::: Entries provided
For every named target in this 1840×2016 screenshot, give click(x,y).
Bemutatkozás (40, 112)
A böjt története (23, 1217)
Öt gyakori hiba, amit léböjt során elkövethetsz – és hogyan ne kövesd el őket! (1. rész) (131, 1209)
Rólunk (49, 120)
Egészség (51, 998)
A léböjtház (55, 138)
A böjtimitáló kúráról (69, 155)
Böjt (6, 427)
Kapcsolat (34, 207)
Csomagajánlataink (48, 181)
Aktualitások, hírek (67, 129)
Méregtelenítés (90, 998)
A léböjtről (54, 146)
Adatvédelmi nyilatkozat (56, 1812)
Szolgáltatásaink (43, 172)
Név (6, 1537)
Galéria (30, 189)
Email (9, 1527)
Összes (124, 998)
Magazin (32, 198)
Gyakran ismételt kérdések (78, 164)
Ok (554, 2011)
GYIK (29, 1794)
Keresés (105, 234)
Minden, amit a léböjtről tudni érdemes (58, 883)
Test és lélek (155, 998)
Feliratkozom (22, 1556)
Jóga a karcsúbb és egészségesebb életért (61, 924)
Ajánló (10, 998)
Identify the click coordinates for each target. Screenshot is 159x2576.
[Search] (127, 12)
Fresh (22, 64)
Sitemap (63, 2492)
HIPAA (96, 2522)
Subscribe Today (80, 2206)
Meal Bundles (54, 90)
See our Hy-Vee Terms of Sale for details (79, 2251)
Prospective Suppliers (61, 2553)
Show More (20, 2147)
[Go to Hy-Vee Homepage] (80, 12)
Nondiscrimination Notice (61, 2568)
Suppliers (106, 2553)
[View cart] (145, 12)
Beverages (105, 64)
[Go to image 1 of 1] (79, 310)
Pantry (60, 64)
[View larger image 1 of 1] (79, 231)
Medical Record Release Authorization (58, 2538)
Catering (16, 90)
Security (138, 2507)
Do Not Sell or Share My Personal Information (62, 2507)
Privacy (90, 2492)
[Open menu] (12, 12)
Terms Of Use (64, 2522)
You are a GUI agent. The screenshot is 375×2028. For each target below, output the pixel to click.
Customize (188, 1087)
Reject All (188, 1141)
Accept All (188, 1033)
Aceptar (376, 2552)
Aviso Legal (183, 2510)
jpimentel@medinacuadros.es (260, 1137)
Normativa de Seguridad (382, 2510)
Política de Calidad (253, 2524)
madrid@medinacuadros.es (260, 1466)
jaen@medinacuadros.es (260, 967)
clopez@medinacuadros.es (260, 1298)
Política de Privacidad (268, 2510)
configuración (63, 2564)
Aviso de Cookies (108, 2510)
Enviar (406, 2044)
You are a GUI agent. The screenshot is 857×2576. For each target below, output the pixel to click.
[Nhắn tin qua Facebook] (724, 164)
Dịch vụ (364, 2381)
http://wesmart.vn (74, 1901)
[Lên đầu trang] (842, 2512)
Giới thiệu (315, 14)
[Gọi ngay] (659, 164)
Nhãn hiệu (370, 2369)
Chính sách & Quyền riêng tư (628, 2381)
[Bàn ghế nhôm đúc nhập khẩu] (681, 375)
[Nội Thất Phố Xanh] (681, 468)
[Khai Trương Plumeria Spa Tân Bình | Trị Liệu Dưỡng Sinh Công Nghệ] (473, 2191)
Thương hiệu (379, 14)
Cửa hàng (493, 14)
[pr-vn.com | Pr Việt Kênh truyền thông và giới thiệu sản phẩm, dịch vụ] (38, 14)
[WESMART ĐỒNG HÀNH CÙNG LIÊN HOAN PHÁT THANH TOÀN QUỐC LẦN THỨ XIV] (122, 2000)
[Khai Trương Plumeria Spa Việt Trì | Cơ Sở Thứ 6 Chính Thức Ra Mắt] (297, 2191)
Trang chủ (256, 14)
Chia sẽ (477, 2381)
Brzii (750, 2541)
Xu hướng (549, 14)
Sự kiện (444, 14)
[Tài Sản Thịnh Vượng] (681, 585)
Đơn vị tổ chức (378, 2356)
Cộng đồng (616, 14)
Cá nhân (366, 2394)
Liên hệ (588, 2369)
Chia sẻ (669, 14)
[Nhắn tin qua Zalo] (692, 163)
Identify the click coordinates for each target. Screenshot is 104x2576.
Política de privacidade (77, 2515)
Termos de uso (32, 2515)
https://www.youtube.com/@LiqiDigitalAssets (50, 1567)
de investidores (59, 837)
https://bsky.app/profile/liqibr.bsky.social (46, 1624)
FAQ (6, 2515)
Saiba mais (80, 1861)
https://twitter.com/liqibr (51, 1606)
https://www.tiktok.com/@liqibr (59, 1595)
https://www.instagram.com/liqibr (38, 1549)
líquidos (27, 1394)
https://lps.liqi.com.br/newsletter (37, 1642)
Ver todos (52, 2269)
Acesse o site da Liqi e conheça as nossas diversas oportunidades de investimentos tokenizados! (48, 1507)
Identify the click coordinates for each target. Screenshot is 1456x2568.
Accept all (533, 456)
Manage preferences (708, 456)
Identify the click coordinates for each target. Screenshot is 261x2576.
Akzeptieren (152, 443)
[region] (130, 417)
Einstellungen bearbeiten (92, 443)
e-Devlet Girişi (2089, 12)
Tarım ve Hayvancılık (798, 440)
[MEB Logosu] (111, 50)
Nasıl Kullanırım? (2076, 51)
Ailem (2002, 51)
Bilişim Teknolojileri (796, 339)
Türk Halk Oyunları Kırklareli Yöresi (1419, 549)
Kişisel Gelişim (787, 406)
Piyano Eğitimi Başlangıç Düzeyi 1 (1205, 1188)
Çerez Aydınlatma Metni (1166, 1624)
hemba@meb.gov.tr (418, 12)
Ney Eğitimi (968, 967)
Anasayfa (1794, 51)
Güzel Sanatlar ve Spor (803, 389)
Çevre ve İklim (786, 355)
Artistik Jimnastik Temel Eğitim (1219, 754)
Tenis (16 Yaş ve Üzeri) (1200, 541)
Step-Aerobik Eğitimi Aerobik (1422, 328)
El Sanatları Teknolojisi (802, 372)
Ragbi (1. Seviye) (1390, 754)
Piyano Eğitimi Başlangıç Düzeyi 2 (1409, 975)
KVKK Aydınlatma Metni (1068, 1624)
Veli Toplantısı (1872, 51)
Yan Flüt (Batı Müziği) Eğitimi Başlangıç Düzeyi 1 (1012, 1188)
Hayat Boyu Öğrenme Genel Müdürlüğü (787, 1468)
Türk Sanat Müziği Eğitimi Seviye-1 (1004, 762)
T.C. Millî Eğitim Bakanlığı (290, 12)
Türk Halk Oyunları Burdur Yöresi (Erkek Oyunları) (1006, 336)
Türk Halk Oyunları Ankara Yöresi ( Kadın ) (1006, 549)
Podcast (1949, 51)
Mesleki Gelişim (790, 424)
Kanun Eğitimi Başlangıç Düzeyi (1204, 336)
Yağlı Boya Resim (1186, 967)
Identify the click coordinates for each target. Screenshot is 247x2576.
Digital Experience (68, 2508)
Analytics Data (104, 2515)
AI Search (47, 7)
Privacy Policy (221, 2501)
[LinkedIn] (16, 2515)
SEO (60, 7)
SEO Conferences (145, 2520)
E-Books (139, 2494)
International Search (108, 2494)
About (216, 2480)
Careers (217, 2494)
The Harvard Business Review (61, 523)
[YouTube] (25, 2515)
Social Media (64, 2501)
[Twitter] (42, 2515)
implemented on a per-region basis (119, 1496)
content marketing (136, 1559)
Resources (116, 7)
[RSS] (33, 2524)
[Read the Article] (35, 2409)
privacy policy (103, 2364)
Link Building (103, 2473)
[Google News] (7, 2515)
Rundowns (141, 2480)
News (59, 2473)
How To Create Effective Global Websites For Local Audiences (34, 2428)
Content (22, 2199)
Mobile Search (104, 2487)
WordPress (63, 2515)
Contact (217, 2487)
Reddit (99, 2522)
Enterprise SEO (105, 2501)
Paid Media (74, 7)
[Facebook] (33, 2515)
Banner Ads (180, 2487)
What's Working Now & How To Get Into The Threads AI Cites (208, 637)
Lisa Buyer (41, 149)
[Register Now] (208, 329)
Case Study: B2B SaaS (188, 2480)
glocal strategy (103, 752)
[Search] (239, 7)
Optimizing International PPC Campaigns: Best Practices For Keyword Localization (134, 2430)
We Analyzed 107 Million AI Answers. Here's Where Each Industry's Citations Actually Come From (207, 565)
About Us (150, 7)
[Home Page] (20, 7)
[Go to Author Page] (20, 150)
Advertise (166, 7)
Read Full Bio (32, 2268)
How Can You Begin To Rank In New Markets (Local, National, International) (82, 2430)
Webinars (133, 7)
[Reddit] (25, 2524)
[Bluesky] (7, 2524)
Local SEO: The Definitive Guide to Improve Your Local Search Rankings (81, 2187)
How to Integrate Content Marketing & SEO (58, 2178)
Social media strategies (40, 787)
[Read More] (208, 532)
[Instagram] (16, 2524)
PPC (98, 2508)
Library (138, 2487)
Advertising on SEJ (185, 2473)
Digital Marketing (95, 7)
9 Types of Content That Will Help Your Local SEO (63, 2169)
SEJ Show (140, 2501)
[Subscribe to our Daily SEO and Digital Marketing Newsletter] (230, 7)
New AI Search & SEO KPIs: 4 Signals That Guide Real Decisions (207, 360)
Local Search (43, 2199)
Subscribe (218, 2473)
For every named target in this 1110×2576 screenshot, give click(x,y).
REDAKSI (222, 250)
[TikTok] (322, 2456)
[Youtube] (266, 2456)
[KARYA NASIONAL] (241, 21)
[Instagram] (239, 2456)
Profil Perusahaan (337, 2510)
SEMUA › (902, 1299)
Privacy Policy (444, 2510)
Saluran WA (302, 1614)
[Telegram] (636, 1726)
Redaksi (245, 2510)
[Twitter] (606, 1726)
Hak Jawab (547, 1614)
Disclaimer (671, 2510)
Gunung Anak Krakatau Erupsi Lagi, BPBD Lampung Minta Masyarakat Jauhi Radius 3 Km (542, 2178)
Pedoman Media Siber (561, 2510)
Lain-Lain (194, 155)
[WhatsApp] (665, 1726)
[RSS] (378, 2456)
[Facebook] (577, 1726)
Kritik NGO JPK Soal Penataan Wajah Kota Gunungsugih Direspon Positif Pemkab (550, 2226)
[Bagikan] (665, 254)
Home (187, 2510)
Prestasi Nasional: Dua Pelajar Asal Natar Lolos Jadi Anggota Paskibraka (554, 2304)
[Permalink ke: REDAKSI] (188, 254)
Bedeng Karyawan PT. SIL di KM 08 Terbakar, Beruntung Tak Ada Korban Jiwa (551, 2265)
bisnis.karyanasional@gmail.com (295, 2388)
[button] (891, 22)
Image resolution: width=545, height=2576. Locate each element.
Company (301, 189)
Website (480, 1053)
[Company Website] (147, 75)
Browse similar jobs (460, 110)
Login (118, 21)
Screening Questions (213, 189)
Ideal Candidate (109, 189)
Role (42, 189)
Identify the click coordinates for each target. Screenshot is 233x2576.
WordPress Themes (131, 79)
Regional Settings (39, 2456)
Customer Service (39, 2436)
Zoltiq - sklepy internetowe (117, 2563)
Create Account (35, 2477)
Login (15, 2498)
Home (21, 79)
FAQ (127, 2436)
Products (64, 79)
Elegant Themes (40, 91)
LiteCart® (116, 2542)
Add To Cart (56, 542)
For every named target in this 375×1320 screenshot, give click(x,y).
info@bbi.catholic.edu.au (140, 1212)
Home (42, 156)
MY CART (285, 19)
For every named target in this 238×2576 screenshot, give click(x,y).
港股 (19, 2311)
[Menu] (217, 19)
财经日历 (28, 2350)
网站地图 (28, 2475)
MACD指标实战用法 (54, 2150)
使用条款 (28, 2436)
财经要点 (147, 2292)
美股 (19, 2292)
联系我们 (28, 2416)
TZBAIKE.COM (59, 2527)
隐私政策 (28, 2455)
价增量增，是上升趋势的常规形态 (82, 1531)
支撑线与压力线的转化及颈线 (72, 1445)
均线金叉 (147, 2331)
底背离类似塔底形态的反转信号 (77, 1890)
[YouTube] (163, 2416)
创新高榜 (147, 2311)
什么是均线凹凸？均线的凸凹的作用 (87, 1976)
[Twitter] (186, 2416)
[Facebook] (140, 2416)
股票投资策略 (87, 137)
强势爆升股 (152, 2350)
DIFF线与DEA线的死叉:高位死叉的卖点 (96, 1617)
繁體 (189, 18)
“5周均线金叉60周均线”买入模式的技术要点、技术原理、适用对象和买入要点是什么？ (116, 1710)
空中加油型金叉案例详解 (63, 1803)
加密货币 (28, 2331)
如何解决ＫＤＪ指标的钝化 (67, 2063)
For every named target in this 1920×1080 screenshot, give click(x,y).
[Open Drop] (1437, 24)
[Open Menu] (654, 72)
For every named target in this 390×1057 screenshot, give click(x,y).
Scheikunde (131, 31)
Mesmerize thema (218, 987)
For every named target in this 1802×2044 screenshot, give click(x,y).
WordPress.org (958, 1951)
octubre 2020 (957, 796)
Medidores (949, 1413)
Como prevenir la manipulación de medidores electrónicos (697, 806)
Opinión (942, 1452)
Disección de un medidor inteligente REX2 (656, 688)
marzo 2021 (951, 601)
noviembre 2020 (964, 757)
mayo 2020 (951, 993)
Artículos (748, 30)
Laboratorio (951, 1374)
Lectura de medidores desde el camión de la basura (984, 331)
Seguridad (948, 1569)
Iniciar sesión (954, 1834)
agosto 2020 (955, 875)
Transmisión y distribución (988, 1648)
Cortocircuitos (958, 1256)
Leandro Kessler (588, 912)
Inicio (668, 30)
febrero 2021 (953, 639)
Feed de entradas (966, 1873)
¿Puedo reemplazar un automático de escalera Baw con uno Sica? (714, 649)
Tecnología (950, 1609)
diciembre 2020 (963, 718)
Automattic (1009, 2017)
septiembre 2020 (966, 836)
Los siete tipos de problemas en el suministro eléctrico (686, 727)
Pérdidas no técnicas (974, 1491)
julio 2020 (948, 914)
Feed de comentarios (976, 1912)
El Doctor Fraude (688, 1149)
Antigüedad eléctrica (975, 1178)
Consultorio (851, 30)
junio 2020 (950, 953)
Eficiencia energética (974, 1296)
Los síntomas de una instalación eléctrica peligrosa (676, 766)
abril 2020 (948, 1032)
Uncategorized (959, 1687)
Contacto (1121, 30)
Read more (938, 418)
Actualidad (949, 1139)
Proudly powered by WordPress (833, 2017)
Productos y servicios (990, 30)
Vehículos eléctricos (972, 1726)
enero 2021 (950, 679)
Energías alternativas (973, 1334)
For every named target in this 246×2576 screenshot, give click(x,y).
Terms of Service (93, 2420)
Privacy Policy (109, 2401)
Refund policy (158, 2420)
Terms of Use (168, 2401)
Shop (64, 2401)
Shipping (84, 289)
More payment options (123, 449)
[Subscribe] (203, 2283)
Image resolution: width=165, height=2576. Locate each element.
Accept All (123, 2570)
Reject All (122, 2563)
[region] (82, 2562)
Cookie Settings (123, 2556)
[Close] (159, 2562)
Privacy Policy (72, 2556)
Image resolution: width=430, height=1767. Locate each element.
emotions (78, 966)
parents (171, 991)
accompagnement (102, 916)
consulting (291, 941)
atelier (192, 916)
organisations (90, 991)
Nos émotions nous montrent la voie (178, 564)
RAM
::::::
Assigned task -> Reproduce exactly, and only, the part of the listing above that begins at the line with "[RSS] (33, 2524)" and goes on through the line with "SEJ Show (140, 2501)".

Reply ->
[RSS] (33, 2524)
[Read the Article] (35, 2409)
privacy policy (103, 2364)
Link Building (103, 2473)
[Google News] (7, 2515)
Rundowns (141, 2480)
News (59, 2473)
How To Create Effective Global Websites For Local Audiences (34, 2428)
Content (22, 2199)
Mobile Search (104, 2487)
WordPress (63, 2515)
Contact (217, 2487)
Reddit (99, 2522)
Enterprise SEO (105, 2501)
Paid Media (74, 7)
[Facebook] (33, 2515)
Banner Ads (180, 2487)
What's Working Now & How To Get Into The Threads AI Cites (208, 637)
Lisa Buyer (41, 149)
[Register Now] (208, 329)
Case Study: B2B SaaS (188, 2480)
glocal strategy (103, 752)
[Search] (239, 7)
Optimizing International PPC Campaigns: Best Practices For Keyword Localization (134, 2430)
We Analyzed 107 Million AI Answers. Here's Where Each Industry's Citations Actually Come From (207, 565)
About Us (150, 7)
[Home Page] (20, 7)
[Go to Author Page] (20, 150)
Advertise (166, 7)
Read Full Bio (32, 2268)
How Can You Begin To Rank In New Markets (Local, National, International) (82, 2430)
Webinars (133, 7)
[Reddit] (25, 2524)
[Bluesky] (7, 2524)
Local SEO: The Definitive Guide to Improve Your Local Search Rankings (81, 2187)
How to Integrate Content Marketing & SEO (58, 2178)
Social media strategies (40, 787)
[Read More] (208, 532)
[Instagram] (16, 2524)
PPC (98, 2508)
Library (138, 2487)
Advertising on SEJ (185, 2473)
Digital Marketing (95, 7)
9 Types of Content That Will Help Your Local SEO (63, 2169)
SEJ Show (140, 2501)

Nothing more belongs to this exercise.